[データセットから抜き出した記録]
:::::
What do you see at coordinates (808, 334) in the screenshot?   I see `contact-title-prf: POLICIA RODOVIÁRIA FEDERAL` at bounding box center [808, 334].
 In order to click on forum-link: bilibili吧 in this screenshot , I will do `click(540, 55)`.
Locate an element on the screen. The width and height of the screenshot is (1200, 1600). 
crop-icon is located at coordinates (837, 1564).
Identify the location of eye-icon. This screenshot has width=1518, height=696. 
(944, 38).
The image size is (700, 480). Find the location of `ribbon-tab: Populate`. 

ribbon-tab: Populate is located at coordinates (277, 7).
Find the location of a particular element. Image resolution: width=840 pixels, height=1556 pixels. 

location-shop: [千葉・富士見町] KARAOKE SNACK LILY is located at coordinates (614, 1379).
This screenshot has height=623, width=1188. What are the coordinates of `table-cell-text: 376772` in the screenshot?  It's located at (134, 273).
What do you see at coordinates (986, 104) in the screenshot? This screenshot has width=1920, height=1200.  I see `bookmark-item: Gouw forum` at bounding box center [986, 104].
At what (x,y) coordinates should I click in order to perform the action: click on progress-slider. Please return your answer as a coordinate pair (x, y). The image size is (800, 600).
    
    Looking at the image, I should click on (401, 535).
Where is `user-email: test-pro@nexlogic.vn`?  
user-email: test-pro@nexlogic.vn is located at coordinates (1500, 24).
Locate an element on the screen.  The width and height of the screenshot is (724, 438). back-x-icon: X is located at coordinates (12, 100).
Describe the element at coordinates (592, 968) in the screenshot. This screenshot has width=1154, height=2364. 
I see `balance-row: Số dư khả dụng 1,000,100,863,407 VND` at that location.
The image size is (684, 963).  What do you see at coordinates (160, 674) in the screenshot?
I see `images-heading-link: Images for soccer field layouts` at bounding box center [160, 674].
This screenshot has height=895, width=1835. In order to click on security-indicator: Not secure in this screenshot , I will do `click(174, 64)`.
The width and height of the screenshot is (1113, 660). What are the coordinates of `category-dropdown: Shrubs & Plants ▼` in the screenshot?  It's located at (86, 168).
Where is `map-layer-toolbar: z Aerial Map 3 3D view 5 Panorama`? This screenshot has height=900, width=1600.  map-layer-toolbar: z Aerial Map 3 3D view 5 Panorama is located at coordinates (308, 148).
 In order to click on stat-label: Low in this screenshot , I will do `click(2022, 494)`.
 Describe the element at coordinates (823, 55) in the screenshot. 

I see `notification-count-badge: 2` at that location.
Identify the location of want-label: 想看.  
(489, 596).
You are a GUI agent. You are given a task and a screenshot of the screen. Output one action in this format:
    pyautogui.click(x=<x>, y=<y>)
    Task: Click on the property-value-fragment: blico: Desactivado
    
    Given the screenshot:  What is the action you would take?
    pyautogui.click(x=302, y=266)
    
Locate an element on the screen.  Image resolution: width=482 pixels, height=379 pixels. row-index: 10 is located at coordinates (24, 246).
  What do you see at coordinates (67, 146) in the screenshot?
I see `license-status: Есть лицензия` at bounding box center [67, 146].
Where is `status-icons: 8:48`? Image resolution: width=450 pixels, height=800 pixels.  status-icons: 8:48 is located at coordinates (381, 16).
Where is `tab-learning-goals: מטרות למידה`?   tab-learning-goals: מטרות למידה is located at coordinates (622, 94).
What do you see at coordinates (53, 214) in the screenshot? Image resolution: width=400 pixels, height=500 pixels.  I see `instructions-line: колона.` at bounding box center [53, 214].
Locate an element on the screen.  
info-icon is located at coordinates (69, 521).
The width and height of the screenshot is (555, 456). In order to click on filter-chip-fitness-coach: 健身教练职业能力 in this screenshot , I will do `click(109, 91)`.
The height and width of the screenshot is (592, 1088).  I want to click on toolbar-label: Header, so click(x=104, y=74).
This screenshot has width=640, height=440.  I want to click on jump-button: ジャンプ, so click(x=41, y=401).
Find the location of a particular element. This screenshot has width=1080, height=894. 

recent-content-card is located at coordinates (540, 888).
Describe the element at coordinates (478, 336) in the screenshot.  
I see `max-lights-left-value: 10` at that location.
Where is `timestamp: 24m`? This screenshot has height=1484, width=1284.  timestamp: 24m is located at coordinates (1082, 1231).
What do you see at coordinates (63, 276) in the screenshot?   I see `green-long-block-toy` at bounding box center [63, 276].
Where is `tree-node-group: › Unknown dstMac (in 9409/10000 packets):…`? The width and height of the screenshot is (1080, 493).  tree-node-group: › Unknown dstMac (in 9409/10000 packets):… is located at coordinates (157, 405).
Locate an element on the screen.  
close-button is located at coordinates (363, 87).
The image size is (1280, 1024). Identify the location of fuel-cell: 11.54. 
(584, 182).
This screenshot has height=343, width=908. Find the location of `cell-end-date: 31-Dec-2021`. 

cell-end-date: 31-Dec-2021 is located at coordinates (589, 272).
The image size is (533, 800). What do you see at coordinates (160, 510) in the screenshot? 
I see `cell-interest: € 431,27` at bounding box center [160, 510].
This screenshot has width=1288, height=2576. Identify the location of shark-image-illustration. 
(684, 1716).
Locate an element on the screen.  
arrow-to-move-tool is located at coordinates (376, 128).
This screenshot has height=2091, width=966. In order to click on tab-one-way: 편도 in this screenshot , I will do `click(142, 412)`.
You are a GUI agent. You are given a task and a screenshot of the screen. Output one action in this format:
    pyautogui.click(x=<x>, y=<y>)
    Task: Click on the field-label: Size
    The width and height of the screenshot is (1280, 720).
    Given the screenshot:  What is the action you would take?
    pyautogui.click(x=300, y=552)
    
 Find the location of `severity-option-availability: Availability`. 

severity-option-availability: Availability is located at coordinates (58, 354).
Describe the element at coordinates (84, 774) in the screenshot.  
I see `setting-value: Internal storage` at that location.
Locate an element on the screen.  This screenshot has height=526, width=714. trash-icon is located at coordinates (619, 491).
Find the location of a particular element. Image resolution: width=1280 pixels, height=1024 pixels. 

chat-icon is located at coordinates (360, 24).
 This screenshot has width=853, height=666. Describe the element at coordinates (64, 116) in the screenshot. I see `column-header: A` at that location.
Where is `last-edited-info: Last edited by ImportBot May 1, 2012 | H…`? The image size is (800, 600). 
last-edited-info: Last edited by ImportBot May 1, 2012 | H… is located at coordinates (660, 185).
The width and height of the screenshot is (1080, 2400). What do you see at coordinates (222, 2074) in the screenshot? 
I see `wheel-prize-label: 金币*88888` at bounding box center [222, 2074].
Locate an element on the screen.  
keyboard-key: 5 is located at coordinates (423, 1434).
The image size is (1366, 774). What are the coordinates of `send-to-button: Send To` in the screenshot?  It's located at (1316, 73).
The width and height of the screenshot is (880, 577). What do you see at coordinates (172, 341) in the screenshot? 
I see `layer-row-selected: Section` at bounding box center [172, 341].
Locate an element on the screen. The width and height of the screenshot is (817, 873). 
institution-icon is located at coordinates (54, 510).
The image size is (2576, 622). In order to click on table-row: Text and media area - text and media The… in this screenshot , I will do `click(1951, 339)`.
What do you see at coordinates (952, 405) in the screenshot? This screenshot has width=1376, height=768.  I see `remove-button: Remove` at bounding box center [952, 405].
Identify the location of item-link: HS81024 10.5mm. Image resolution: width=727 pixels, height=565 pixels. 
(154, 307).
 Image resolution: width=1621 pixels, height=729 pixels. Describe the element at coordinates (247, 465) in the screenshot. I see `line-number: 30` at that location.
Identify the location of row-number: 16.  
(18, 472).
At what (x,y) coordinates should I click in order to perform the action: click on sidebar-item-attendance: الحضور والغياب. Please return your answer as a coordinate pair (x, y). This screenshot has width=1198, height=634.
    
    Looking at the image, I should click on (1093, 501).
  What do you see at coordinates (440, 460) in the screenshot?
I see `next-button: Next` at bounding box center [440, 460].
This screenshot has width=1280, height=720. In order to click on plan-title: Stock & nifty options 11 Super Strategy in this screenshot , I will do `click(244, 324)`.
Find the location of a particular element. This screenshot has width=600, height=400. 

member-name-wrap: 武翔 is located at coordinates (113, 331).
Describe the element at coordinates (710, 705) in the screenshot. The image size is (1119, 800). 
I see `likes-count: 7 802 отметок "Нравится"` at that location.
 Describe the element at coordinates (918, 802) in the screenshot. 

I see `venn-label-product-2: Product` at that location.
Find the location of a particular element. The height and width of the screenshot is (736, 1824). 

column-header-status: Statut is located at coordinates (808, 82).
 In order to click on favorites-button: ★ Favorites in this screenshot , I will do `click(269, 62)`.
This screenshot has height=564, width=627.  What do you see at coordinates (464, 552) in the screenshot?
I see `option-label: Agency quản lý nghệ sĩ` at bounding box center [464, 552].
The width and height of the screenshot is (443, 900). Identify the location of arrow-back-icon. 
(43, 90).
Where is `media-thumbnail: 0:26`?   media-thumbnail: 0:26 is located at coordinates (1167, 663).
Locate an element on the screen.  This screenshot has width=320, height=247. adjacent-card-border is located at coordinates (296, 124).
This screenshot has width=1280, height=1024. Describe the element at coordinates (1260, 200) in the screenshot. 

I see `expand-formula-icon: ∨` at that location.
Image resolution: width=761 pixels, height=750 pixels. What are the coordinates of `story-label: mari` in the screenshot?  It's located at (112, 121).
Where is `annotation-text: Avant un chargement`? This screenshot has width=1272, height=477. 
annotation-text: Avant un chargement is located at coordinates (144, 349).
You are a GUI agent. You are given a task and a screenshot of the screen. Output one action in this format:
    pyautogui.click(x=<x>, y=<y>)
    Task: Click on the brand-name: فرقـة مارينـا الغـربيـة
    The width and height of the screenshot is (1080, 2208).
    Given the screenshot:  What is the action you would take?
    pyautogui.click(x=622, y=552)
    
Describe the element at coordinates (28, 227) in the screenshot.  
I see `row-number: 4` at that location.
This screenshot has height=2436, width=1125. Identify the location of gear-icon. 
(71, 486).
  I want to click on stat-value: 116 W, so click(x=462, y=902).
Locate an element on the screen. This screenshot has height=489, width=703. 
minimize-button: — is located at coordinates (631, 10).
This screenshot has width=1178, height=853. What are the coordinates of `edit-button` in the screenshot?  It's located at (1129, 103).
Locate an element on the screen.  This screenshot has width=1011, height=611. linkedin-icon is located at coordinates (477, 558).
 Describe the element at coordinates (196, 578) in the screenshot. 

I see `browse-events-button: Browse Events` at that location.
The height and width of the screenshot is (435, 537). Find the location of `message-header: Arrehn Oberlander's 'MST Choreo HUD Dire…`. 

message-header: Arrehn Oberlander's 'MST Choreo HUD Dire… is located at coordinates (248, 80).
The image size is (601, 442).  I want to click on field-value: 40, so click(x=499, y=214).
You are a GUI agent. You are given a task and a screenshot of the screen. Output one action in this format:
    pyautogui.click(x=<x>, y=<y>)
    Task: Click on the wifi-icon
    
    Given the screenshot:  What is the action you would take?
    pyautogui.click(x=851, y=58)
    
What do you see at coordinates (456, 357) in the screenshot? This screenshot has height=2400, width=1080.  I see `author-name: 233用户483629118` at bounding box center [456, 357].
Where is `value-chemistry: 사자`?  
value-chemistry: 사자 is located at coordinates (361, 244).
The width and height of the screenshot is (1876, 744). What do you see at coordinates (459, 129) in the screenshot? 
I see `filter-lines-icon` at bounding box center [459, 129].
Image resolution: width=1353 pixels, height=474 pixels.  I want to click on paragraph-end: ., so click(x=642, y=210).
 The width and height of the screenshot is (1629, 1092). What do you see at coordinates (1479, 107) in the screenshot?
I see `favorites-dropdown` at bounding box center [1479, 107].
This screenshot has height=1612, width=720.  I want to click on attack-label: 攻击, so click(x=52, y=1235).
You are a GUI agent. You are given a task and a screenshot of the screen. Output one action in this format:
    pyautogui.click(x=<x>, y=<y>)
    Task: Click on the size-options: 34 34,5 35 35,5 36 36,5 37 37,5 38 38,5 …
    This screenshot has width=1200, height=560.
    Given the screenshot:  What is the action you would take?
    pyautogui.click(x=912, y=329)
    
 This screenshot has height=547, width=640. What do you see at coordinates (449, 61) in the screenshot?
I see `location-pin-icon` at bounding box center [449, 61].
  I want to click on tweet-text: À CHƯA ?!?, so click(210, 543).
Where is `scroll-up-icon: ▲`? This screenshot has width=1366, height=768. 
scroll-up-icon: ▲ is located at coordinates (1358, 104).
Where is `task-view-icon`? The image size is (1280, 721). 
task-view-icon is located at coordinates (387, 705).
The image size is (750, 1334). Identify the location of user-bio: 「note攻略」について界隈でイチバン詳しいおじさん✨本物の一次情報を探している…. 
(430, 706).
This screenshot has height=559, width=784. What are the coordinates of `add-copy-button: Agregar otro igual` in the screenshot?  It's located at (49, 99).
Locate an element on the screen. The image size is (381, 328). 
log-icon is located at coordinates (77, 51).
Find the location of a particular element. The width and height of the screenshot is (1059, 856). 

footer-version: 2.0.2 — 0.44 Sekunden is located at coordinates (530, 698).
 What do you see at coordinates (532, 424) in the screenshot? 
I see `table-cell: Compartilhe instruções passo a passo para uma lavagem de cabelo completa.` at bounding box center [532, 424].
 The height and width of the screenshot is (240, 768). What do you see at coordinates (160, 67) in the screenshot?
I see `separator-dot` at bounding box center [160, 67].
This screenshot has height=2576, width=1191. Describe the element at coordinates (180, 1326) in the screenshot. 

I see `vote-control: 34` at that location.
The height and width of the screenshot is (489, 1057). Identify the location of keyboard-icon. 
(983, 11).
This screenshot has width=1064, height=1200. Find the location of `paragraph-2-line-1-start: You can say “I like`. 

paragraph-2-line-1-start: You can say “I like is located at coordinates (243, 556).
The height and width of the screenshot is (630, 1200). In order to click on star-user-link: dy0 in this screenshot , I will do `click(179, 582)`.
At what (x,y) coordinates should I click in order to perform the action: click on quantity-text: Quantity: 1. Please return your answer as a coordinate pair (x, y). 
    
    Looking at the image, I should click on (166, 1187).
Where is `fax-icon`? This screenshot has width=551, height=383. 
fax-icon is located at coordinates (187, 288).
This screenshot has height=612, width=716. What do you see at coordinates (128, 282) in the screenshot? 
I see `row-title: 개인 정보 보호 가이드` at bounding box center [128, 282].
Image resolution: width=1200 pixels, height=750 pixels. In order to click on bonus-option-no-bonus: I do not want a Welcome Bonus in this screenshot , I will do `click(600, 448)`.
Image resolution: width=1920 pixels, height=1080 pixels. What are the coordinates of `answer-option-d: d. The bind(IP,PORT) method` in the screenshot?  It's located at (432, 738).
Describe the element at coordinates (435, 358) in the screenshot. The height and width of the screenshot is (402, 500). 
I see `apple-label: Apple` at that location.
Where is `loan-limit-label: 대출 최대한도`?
:::::
### 問題
上に並ぶ行のうち、文字列「label」を含むものをすべて抜き出してください。大文字と小文字は区別します。

### 解答
 In order to click on stat-label: Low in this screenshot , I will do `click(2022, 494)`.
Identify the location of want-label: 想看.  
The height and width of the screenshot is (592, 1088).  I want to click on toolbar-label: Header, so click(x=104, y=74).
    Task: Click on the field-label: Size
I see `wheel-prize-label: 金币*88888` at bounding box center [222, 2074].
I see `venn-label-product-2: Product` at that location.
I see `option-label: Agency quản lý nghệ sĩ` at bounding box center [464, 552].
Image resolution: width=761 pixels, height=750 pixels. What are the coordinates of `story-label: mari` in the screenshot?  It's located at (112, 121).
This screenshot has height=1612, width=720.  I want to click on attack-label: 攻击, so click(x=52, y=1235).
I see `apple-label: Apple` at that location.
Where is `loan-limit-label: 대출 최대한도`?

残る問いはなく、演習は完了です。